- Description of the task
Write out, unchanged, the stretch from the line containing "Go back using the blue back arrow" through the end of the items.

- Raw records
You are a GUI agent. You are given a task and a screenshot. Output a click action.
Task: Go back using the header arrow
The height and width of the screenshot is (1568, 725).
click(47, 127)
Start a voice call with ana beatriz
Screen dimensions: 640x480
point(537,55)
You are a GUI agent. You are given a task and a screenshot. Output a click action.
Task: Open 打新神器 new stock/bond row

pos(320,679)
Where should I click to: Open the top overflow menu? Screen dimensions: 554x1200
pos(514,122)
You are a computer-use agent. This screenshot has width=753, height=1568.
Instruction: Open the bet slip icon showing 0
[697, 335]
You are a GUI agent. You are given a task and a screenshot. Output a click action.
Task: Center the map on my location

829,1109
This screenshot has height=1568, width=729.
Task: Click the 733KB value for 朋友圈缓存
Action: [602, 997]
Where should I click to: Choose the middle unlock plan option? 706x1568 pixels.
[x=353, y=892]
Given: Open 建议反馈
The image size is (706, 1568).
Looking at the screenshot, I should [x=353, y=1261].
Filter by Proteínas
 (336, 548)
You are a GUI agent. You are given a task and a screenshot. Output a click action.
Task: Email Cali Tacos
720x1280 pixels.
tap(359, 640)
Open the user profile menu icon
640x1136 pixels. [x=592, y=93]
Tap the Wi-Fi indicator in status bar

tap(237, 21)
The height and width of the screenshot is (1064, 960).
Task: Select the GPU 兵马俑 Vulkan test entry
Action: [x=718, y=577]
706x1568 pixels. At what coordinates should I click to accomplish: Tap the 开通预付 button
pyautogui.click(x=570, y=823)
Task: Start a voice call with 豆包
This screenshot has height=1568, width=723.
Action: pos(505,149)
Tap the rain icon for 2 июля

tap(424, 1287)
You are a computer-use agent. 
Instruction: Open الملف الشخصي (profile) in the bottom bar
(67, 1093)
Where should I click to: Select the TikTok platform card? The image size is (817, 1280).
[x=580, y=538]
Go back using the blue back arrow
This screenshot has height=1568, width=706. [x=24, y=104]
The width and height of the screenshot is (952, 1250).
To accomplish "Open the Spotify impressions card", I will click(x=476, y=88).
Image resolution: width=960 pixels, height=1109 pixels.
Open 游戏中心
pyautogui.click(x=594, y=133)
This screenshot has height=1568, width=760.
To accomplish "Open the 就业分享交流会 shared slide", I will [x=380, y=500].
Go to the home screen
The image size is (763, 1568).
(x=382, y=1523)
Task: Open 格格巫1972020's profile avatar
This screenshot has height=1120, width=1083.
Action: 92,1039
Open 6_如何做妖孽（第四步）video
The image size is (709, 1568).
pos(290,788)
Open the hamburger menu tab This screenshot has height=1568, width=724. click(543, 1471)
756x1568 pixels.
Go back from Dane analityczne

- Finished task
Go back using the blue back arrow
This screenshot has height=1568, width=706. [x=24, y=104]
The width and height of the screenshot is (952, 1250).
To accomplish "Open the Spotify impressions card", I will click(x=476, y=88).
Image resolution: width=960 pixels, height=1109 pixels.
Open 游戏中心
pyautogui.click(x=594, y=133)
This screenshot has height=1568, width=760.
To accomplish "Open the 就业分享交流会 shared slide", I will [x=380, y=500].
Go to the home screen
The image size is (763, 1568).
(x=382, y=1523)
Task: Open 格格巫1972020's profile avatar
This screenshot has height=1120, width=1083.
Action: 92,1039
Open 6_如何做妖孽（第四步）video
The image size is (709, 1568).
pos(290,788)
Open the hamburger menu tab This screenshot has height=1568, width=724. click(543, 1471)
756x1568 pixels.
Go back from Dane analityczne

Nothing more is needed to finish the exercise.